■ **What the task requires**
Output all of the rows below verbatim, with every line unchanged.

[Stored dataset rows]
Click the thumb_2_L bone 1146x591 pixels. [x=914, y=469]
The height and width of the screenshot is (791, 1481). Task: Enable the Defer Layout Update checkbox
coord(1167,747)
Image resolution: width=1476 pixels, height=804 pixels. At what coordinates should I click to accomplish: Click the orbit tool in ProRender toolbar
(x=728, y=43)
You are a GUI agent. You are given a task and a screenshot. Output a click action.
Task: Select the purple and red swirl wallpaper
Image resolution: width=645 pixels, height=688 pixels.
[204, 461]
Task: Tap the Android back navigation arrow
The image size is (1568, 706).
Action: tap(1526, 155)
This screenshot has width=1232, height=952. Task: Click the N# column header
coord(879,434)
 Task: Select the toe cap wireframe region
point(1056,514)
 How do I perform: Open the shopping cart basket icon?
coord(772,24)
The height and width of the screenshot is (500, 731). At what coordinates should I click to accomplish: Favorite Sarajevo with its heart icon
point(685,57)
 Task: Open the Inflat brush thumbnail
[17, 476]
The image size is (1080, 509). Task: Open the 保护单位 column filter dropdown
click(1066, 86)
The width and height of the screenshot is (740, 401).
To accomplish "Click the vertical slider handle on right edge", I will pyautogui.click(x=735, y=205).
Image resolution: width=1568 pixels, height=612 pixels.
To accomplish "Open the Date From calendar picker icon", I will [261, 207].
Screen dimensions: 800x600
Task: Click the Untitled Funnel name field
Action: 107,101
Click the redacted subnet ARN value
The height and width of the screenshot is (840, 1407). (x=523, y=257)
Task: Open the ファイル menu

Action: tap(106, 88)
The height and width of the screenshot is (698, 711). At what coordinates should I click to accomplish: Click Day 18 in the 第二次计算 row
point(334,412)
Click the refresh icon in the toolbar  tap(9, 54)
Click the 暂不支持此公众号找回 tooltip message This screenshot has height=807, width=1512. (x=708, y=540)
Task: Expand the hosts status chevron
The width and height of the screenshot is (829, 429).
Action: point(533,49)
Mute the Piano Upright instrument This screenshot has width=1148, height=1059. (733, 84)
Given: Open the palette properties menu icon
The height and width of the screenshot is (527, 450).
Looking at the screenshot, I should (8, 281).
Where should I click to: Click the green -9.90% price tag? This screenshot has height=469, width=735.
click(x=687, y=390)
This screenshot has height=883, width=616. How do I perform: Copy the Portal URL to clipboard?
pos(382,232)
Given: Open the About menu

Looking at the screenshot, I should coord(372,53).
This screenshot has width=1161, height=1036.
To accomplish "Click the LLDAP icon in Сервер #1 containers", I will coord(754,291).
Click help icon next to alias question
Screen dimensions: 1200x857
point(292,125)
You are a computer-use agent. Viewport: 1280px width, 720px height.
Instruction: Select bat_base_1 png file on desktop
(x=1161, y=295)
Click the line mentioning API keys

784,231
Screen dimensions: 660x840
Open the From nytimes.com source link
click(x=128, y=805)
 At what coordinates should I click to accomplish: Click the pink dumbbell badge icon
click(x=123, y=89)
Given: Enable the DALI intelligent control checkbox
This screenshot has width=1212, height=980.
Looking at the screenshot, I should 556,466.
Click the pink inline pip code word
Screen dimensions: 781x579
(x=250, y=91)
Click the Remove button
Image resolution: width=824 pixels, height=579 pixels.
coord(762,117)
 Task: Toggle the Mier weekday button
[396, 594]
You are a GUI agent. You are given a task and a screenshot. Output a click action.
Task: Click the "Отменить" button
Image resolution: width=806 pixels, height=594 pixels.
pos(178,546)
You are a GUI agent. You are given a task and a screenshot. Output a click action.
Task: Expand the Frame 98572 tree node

■ **Response for this exercise**
Click the thumb_2_L bone 1146x591 pixels. [x=914, y=469]
The height and width of the screenshot is (791, 1481). Task: Enable the Defer Layout Update checkbox
coord(1167,747)
Image resolution: width=1476 pixels, height=804 pixels. At what coordinates should I click to accomplish: Click the orbit tool in ProRender toolbar
(x=728, y=43)
You are a GUI agent. You are given a task and a screenshot. Output a click action.
Task: Select the purple and red swirl wallpaper
Image resolution: width=645 pixels, height=688 pixels.
[204, 461]
Task: Tap the Android back navigation arrow
The image size is (1568, 706).
Action: tap(1526, 155)
This screenshot has width=1232, height=952. Task: Click the N# column header
coord(879,434)
 Task: Select the toe cap wireframe region
point(1056,514)
 How do I perform: Open the shopping cart basket icon?
coord(772,24)
The height and width of the screenshot is (500, 731). At what coordinates should I click to accomplish: Favorite Sarajevo with its heart icon
point(685,57)
 Task: Open the Inflat brush thumbnail
[17, 476]
The image size is (1080, 509). Task: Open the 保护单位 column filter dropdown
click(1066, 86)
The width and height of the screenshot is (740, 401).
To accomplish "Click the vertical slider handle on right edge", I will pyautogui.click(x=735, y=205).
Image resolution: width=1568 pixels, height=612 pixels.
To accomplish "Open the Date From calendar picker icon", I will [261, 207].
Screen dimensions: 800x600
Task: Click the Untitled Funnel name field
Action: 107,101
Click the redacted subnet ARN value
The height and width of the screenshot is (840, 1407). (x=523, y=257)
Task: Open the ファイル menu

Action: tap(106, 88)
The height and width of the screenshot is (698, 711). At what coordinates should I click to accomplish: Click Day 18 in the 第二次计算 row
point(334,412)
Click the refresh icon in the toolbar  tap(9, 54)
Click the 暂不支持此公众号找回 tooltip message This screenshot has height=807, width=1512. (x=708, y=540)
Task: Expand the hosts status chevron
The width and height of the screenshot is (829, 429).
Action: point(533,49)
Mute the Piano Upright instrument This screenshot has width=1148, height=1059. (733, 84)
Given: Open the palette properties menu icon
The height and width of the screenshot is (527, 450).
Looking at the screenshot, I should (8, 281).
Where should I click to: Click the green -9.90% price tag? This screenshot has height=469, width=735.
click(x=687, y=390)
This screenshot has height=883, width=616. How do I perform: Copy the Portal URL to clipboard?
pos(382,232)
Given: Open the About menu

Looking at the screenshot, I should coord(372,53).
This screenshot has width=1161, height=1036.
To accomplish "Click the LLDAP icon in Сервер #1 containers", I will coord(754,291).
Click help icon next to alias question
Screen dimensions: 1200x857
point(292,125)
You are a computer-use agent. Viewport: 1280px width, 720px height.
Instruction: Select bat_base_1 png file on desktop
(x=1161, y=295)
Click the line mentioning API keys

784,231
Screen dimensions: 660x840
Open the From nytimes.com source link
click(x=128, y=805)
 At what coordinates should I click to accomplish: Click the pink dumbbell badge icon
click(x=123, y=89)
Given: Enable the DALI intelligent control checkbox
This screenshot has width=1212, height=980.
Looking at the screenshot, I should 556,466.
Click the pink inline pip code word
Screen dimensions: 781x579
(x=250, y=91)
Click the Remove button
Image resolution: width=824 pixels, height=579 pixels.
coord(762,117)
 Task: Toggle the Mier weekday button
[396, 594]
You are a GUI agent. You are given a task and a screenshot. Output a click action.
Task: Click the "Отменить" button
Image resolution: width=806 pixels, height=594 pixels.
pos(178,546)
You are a GUI agent. You are given a task and a screenshot. Output a click action.
Task: Expand the Frame 98572 tree node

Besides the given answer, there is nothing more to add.